Following Rev. Satchell's pastorate, there was a period of frequent changes in leadership and also years when there was no pastor. Based upon sporadically kept records, there was a succession of ministers serving the Third Baptist congregation for the first eighty. Nonetheless, amidst the frequent changes of leadership, Third Baptist maintained the singular Black Baptist presence in San Francisco until the early 1940's.

On August 29, 1932, Reverend Frederick Douglas Haynes, Sr. began his tenure as Pastor with 150 parishioners. During his pastorate of nearly 40 years, he renovated the church, redesigned the organizational structure, developed a sound financial program, and increased the membership of the church to approximately 3,000. As the church expanded in membership, it also grew in service to the community, state, nation and the world. On October 21, 1952, Rev. Haynes led the congregation from the Hyde and Clay Street site to the new edifice at 1399 McAllister Street. In 1956 the Youth Building was erected. Later, the parking lot at 1400 McAllister was purchased and Frederick Douglas Haynes Gardens was opened. Dr. Haynes in 1947 was also the first African American to run for the Board of Supervisors. He would have been successful had it not been for racism and the lethargy of his community.

Pastor Haynes Sr. passed away in February 1971, and his son, Rev. F.D. Haynes, Jr., succeeded him as pastor on June 25, 1972. Rev. Haynes, Jr.'s ministry was established on three goals: 1) a learning church, 2) a stewardship church and 3) an evangelical church. Before his untimely death on September 3, 1975 he had established a prison ministry.

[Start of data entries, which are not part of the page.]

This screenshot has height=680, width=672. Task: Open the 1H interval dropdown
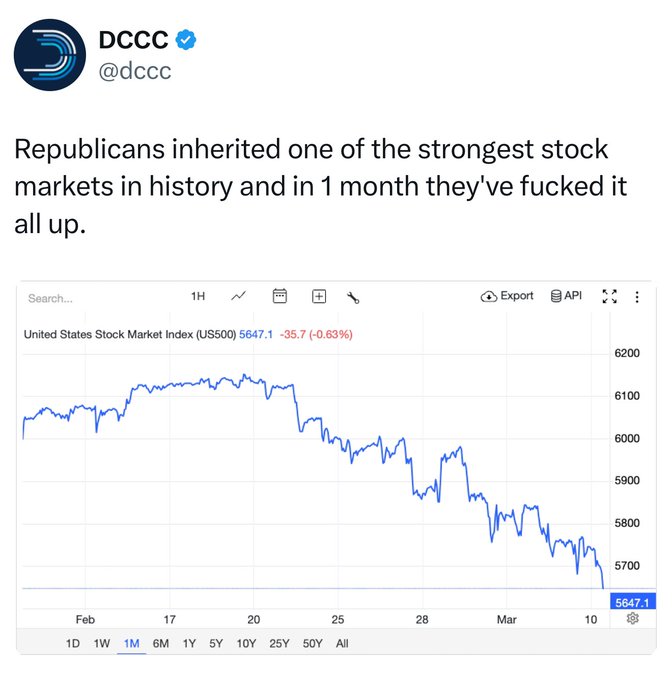[x=198, y=296]
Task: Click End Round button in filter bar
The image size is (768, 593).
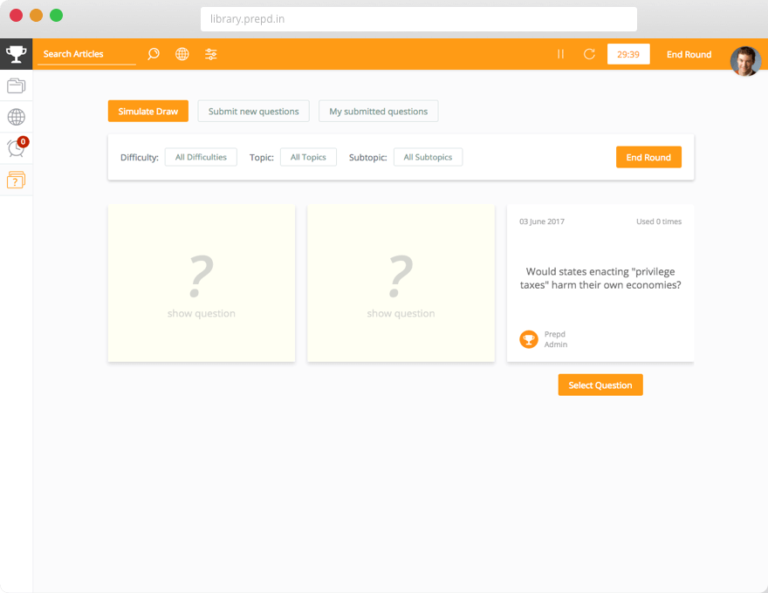Action: 648,157
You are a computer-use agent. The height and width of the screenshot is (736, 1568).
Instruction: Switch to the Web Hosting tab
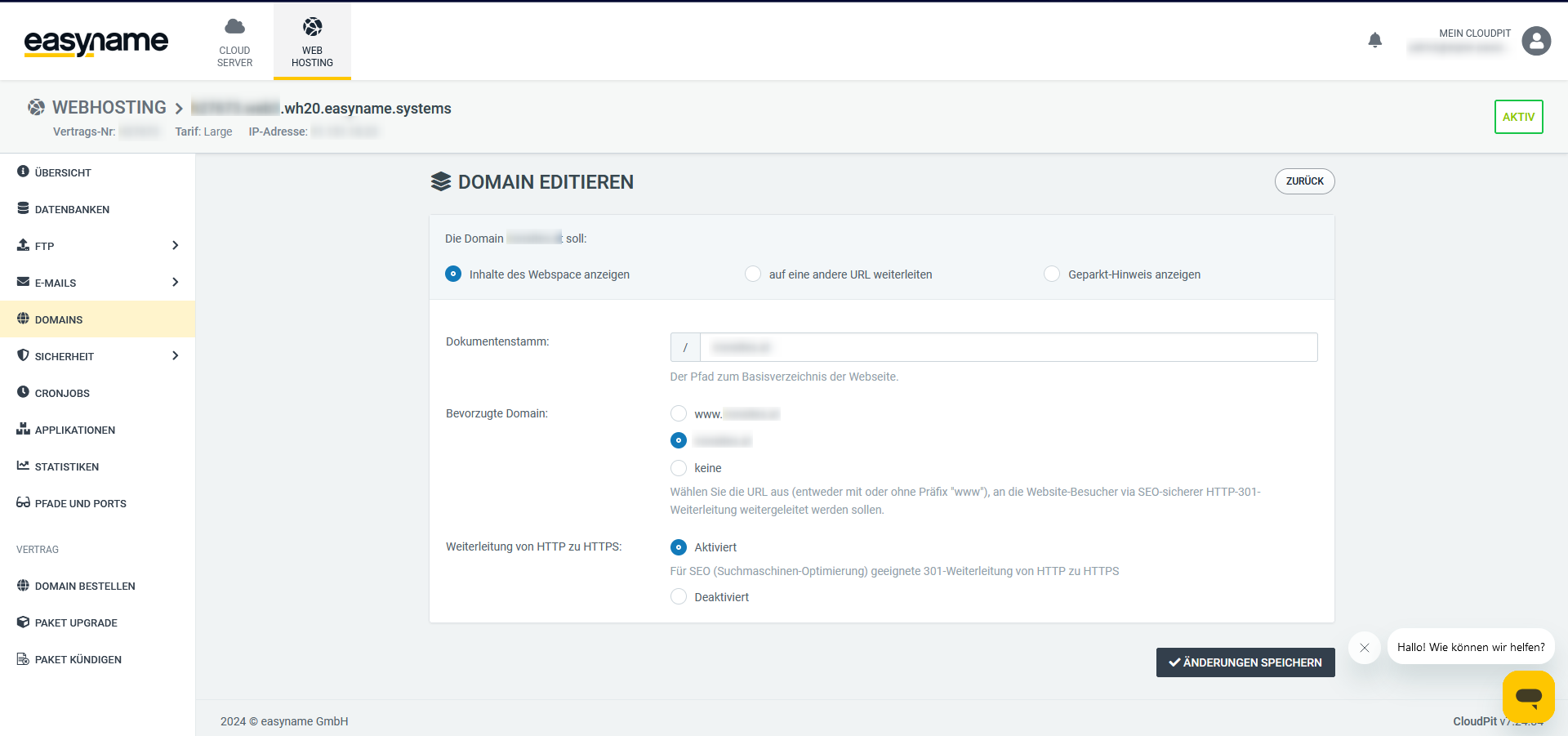(x=312, y=42)
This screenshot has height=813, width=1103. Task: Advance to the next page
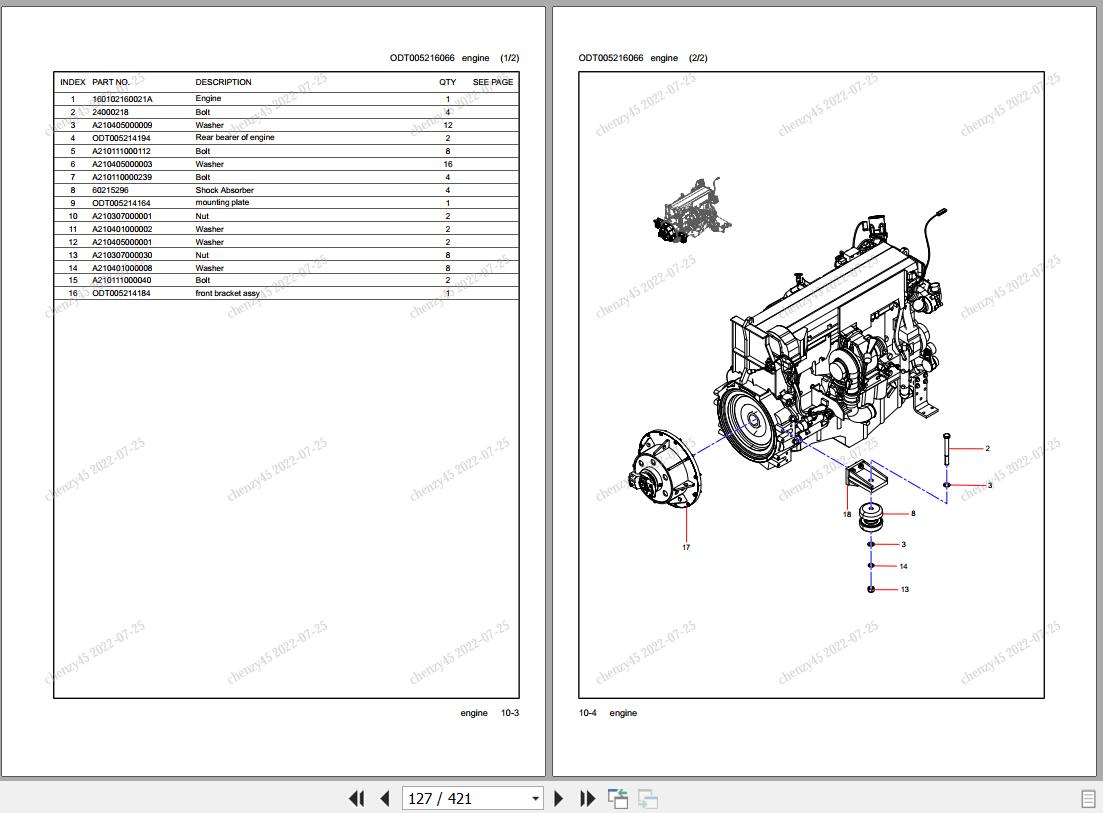click(559, 798)
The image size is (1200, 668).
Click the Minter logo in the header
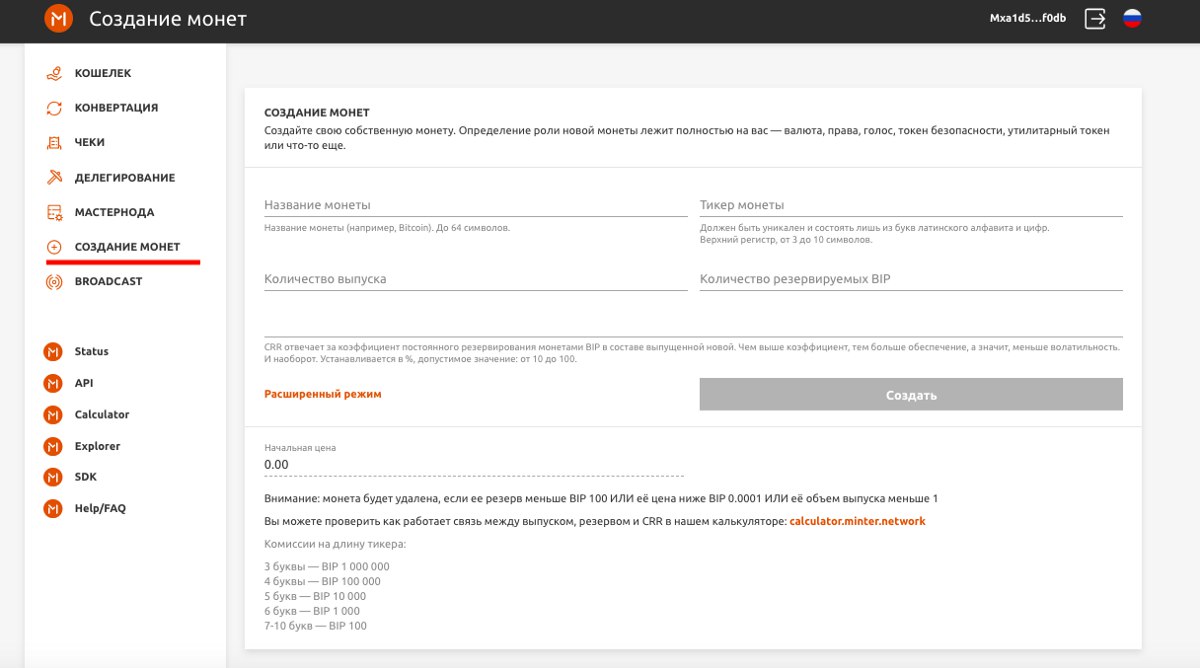(x=59, y=19)
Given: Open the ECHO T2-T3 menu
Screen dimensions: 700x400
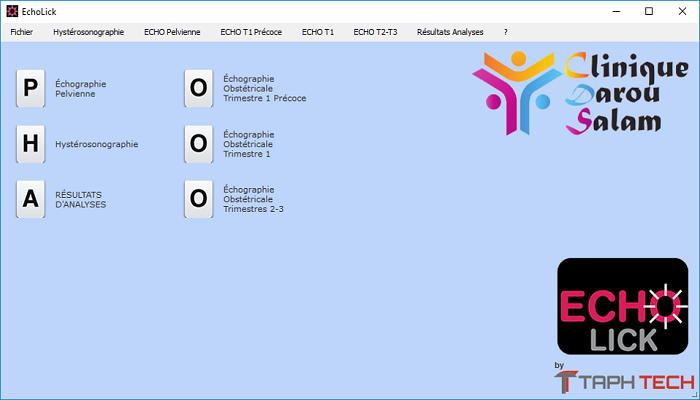Looking at the screenshot, I should coord(375,32).
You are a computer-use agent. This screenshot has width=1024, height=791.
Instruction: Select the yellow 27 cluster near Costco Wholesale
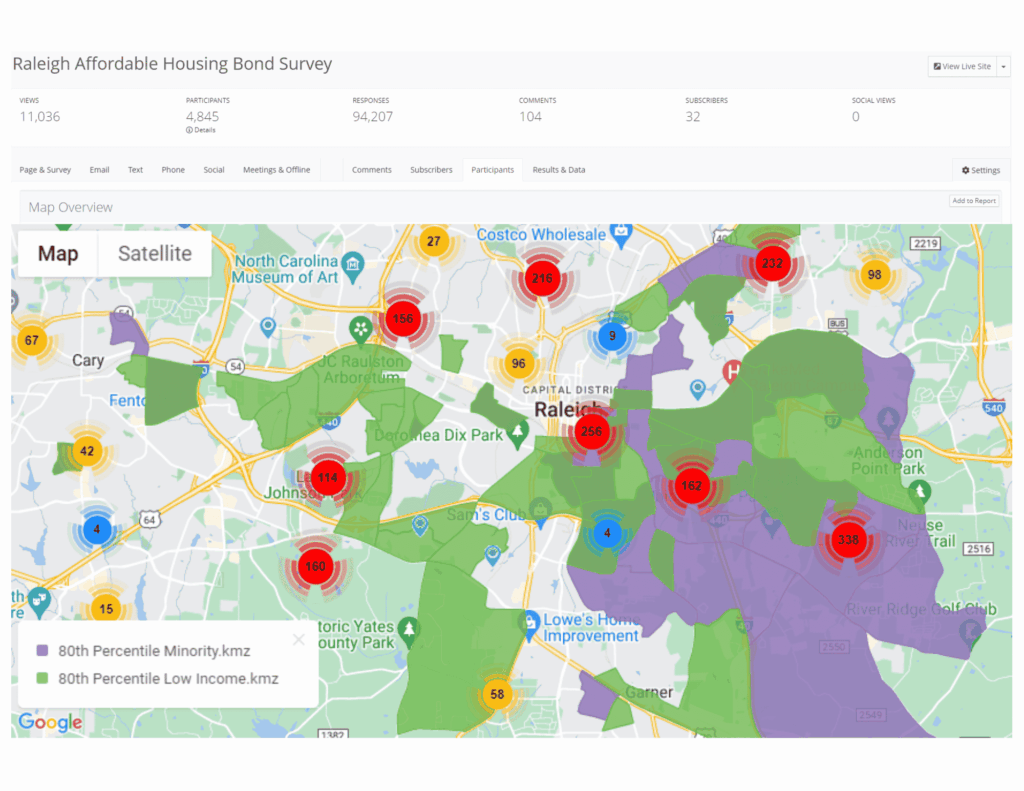click(x=435, y=241)
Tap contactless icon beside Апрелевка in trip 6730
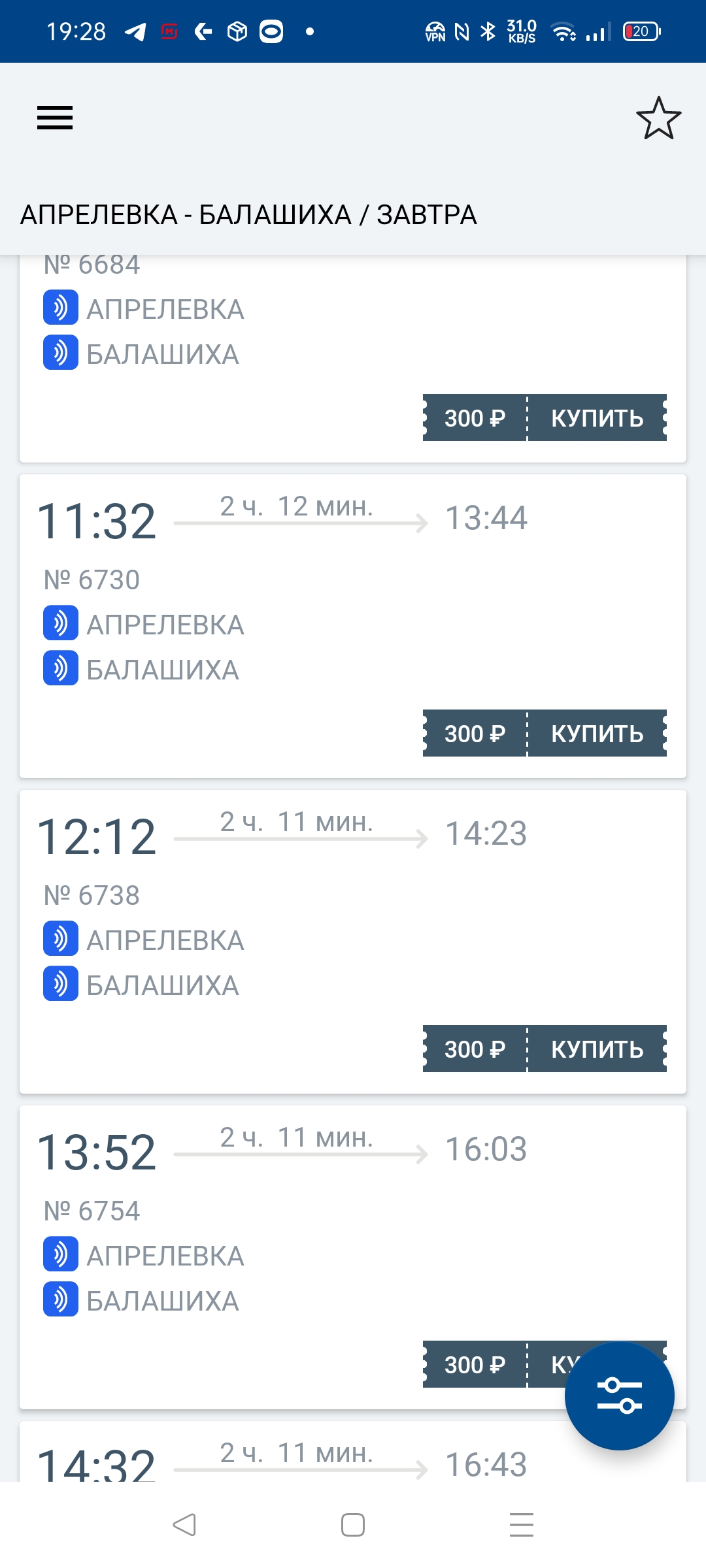The width and height of the screenshot is (706, 1568). pyautogui.click(x=61, y=623)
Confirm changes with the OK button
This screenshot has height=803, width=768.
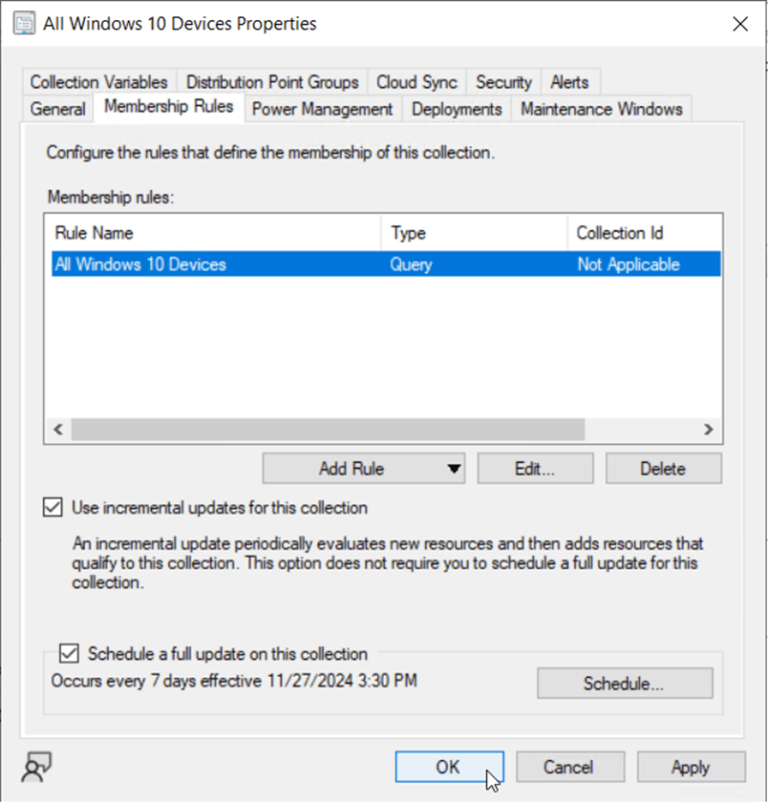[x=449, y=767]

Beginning a new era of sterling leadership, Reverend Amos C. Brown, a dynamic leader, began his pastorate on September 19, 1976. His commitment to the spiritual, educational, and political dimensions of the Gospel was immediately reflected in civil rights activism and the development of a fully accredited summer school in 1978. The annual church income increased from $250,000 in 1976 to over a million dollars currently and an African Refugee Resource Center was established with the resettlement of over 2,500 refugees. A major redevelopment and expansion program resulted in the multi-million dollar West Bay Conference Center and the Charles A. Tindley Academy of Music was founded. Under Rev. Brown's leadership the first woman was licensed and ordained to preach and female deacons were ordained to the deacons ministry, church membership increased, and the first site of Third Baptist was declared a historical landmark at Grant and Greenwich Streets with landmark number 1010 by the California Historical Society, all racial images were removed from the sanctuary and through collaboration with Temple Emanu-El Congregation a pulpit exchange was instituted and Back On Track was created to improve the academic performance of many youngsters. Pastor Brown was appointed to the Community College governing Board by Mayor Dianne Feinstein in 1982 and elected in 1984. He was also appointed to the San Francisco Board of Supervisors by Mayor Willie L. Brown in 1996 and elected in 1998. Third Baptist has shared the leadership abilities of Pastor Brown with the world as he has chaired the Civil Commission of the National Baptist Convention and united all black denominational bodies in opposition to the appointment of Clarence Thomas to the U.S. Supreme Court, during the Senate Judiciary Committee Hearing of 1991.

As we enter the new millennium, we celebrate our strong legacy, realizing that it is with the vision of our Pastor, the strength and dedication of our congregation that we will bear much fruit and give to all humankind the leverage to succeed and experience the good life in this New Communication Age.